Sir: Sherlock Holmes' "network of boys" in John Walsh's comparison of Oscar Wilde and Conan Doyle (Review, 18 March) was called the Baker Street Irregulars, not the Bow Street Runners (a real police force). They were rewarded for taking part in healthy outdoor activities such as helping to catch criminals.

DAVID CRAWFORD
Bromley, Kent

There is more  

Sir: Robert Fisk's article on Spanish troops in Iraq (18 March) mentions the Brigada Multinacional Plus Ultra and translates it as "International Brigade Above All Others". Plus Ultra means "More Beyond". The term originates from the times of the Greeks, when there seemed to be nothing beyond the Gibraltar strait - "Non Plus Ultra". These words were incorporated into the Spanish flag until Colombus reached the American continent, and proved that there was something beyond. The "Non" was dropped, living us with Plus Ultra.

ENRIQUE LLAUDET
Leamington Spa, Warwickshire

Waste of style  

Sir: Instead of binning dozens of books, magazines, ornaments, CDs, tapes, mini-disks, clothes, shoes etc Dylan Jones (Review, 18 March)

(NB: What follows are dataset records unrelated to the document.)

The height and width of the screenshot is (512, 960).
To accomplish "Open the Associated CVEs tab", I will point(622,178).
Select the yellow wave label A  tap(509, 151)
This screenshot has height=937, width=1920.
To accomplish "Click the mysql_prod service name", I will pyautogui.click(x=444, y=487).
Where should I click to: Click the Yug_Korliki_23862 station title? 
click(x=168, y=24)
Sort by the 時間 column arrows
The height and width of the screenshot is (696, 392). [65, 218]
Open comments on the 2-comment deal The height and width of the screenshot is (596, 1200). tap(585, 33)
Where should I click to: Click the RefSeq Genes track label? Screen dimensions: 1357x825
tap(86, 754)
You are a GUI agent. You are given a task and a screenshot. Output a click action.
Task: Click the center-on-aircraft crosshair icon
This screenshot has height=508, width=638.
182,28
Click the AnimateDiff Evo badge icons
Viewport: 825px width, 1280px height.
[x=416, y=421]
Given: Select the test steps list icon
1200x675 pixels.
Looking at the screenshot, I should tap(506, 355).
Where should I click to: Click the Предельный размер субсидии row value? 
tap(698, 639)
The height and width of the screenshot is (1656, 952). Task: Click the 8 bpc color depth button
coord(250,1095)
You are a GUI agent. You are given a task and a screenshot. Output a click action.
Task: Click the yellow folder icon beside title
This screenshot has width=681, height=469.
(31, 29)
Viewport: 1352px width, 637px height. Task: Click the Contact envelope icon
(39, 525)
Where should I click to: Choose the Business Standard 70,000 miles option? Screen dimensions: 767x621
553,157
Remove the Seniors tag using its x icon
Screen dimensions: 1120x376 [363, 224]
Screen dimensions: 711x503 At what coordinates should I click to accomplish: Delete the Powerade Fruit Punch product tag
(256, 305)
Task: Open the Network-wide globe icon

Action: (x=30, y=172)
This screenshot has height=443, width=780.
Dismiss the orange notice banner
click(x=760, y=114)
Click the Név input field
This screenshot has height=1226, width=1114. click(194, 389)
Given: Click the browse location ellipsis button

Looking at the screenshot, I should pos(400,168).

could have taken them to Oxfam, Traid, Mind, Barnardos, Shelter, Scope or any one of a number of charity shops who would have put them to good use. If the only reason for not wearing that jacket was a hole under the armpit, why didn't he get in mended? The torn clothes could have been taken to a textile bank for recycling.

E WALTER
Brighton, East Sussex

Language lessons  

Sir: Further to your correspondence on how children learn languages, my eight-year-old granddaughter emigrated to Glasgow, and within two months had a perfect accent.

GILLIAN COOK
Bradford on Avon, Wiltshire

Service charge  

Sir: Today, at a motorway service area, I paid £3.49 for a scone, butter and an ordinary coffee. Is this a record?